Judging from their comments, what people envy most about those who work from home is that they can “wear their pajamas all day,” a lifestyle boon we share with infants, in-patients, and, I suppose, professional pajama models. Personally I associate wearing pajamas past noon with times of great emotional or intestinal distress, and am more likely instead to put on something much too nice and then trump up some flimsy excuse for wearing it (Oil change? That calls for pearls!) but then maybe I’m just too spoiled from sleeping all day to appreciate the freedom that comes from dressing like your dog just died.
I used to work in a fancy office with elevators and cubicles and glass-walled conference rooms and people you see for years without ever saying hi to, and I felt very grand. But often these jobs were in publishing or in technical writing, where the work required access to expensive printers and dual-monitor computer schemes, whereas now all my job requires is a laptop, an internet connection, and a total lack of human dignity. Best of all, I had coworkers, people with whom and about whom to gossip, people you could eat lunch with and join for happy hour and invite to your home for a dinner party and watch mix awkwardly with your other friends.
One might ask why I choose to work from home when I clearly miss the old days of fancy clothes and free Nature Valley granola bars. The reason is simply that it costs more to pay for full-time daycare than I can earn as a writer, which anyone who has both read my writing and met my children will agree is totally fair – giving the world a 500-word musing on “What If Chaucer Wrote For Gawker?” simply does not equal the effort of cleaning 16 ounces of Greek yogurt out of my daughter’s hair.
Like many freelancers, I’ve combated the pajama-wearing blues by taking my laptop on the road. These days I do most of my work from coffee shops. Working at a coffee shop keeps me on my toes: I can’t afford to eat as many pastries as I would at home; I’m too afraid of random violence to sleep in public; and I feel like people notice if I go a long time without typing something. Sometimes I’ll type something, lean back, and murmur approvingly, just like I used to do back in the old cubicle. Occasionally I’ll laugh quietly to myself, shake my head in fond disbelief, and give a little shrug that says, “Can you believe the stuff she comes up with?” The “she” in that sentence is me.

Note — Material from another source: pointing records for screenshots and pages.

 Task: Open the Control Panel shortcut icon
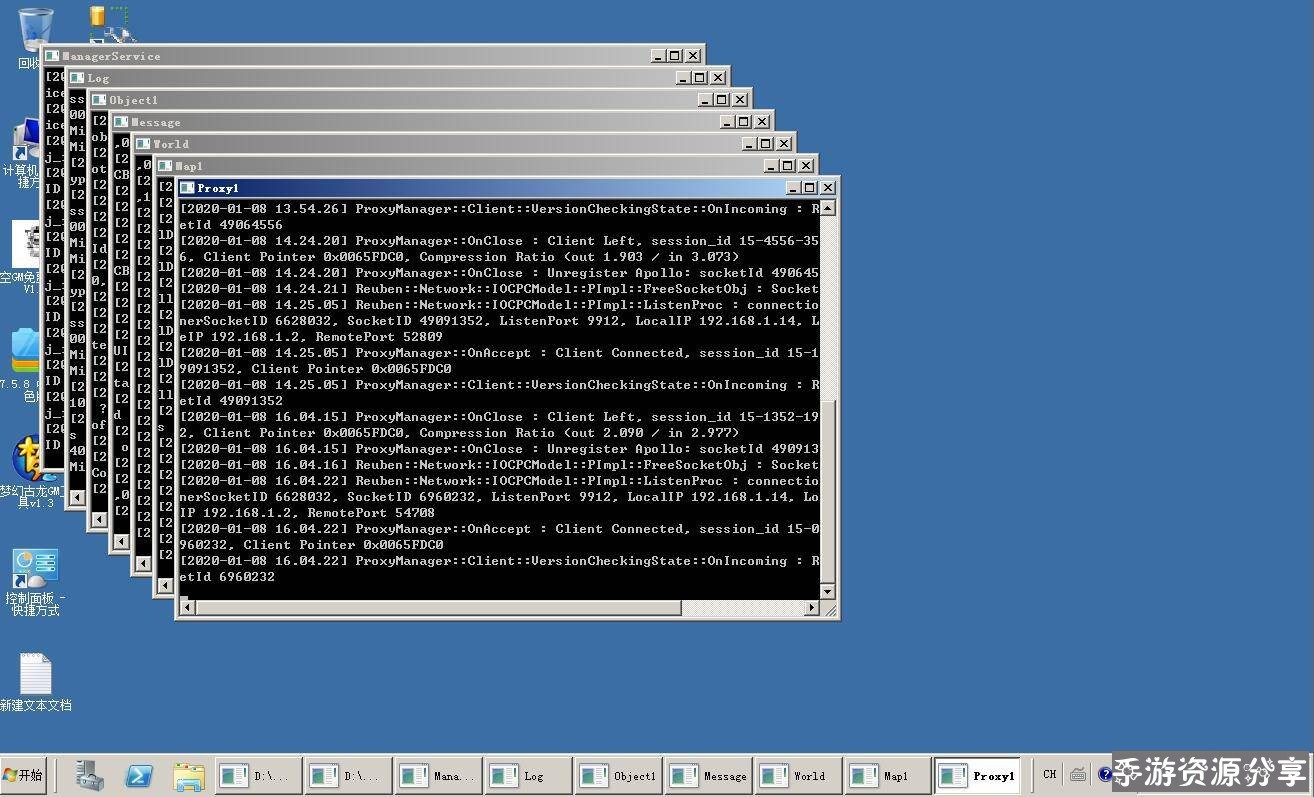(x=35, y=570)
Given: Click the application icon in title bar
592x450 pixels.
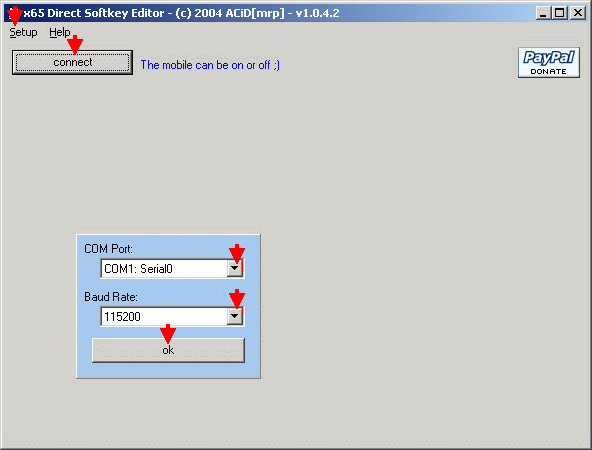Looking at the screenshot, I should click(x=14, y=14).
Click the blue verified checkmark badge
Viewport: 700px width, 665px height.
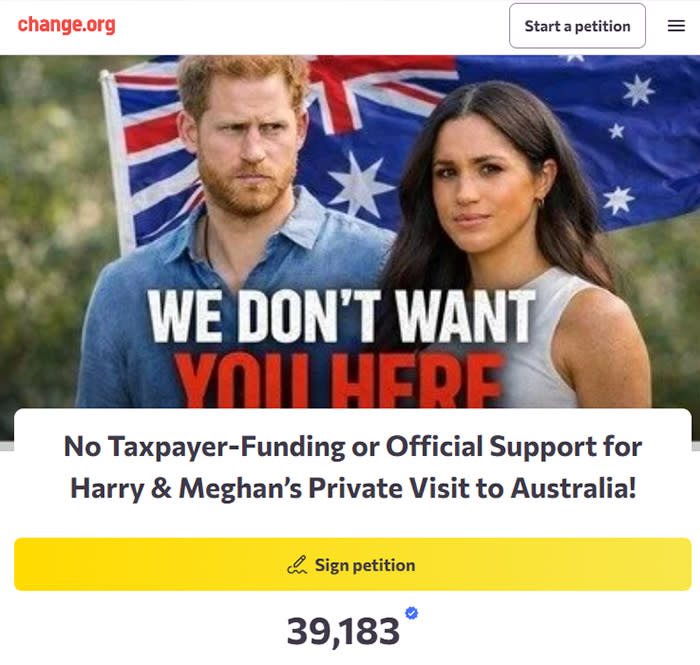coord(411,613)
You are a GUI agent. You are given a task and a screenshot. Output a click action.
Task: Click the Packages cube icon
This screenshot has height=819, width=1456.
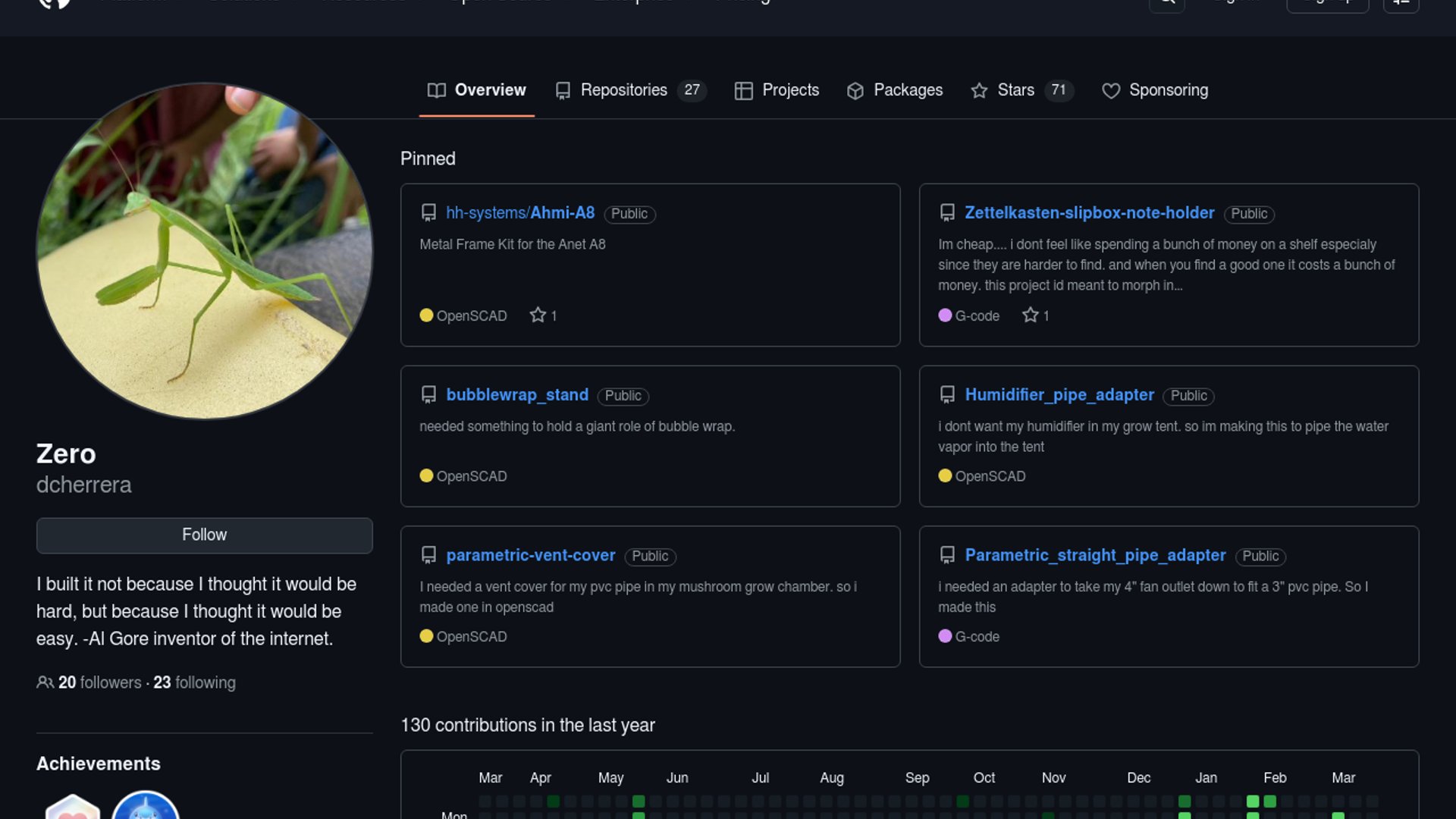click(855, 91)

Someday when my children are all grown up I’ll be back to water cooler gossip and structured waist bands. After years of working from home, I can’t wait to jam the printer and chat in the break room, but I don’t know if I’m responsible enough anymore to be around all that free coffee.
Aside from injury, the amount of energy needed to shovel all of that snow can leave you tired and burned out before the work day even begins. Save your energy for the important parts of your day by calling a Chicago snow removal company to take care of your snow removal needs.
I like the part where you mirror my own experience, exactly. (Sans the kids, that is.) (Also, FUNNY.)
I like this part too!
I’m afraid I simply must quote you. I hope that’s ok. I’ll credit you, I promise.
“I used to work in a fancy office with elevators and cubicles and glass-walled conference rooms and people you see for years without ever saying hi to, and I felt very grand. … now all my job requires is a laptop, an internet connection, and a total lack of human dignity.”
Very funny! I always love your stuff and this is no exception. Lack of co-workers and gossip might be the biggest downside, I think. Well, second to having a nebulous job description. You captured the plight of the work-at-home writer very well!
“Now that I work only part-time and stay home with my two children, I have to further explain that my job is to write comedy for free only some of the time.”
Same boat here. I lie and tell them I’m a web programmer.
I do this too! Also, now we’ve both blown our covers.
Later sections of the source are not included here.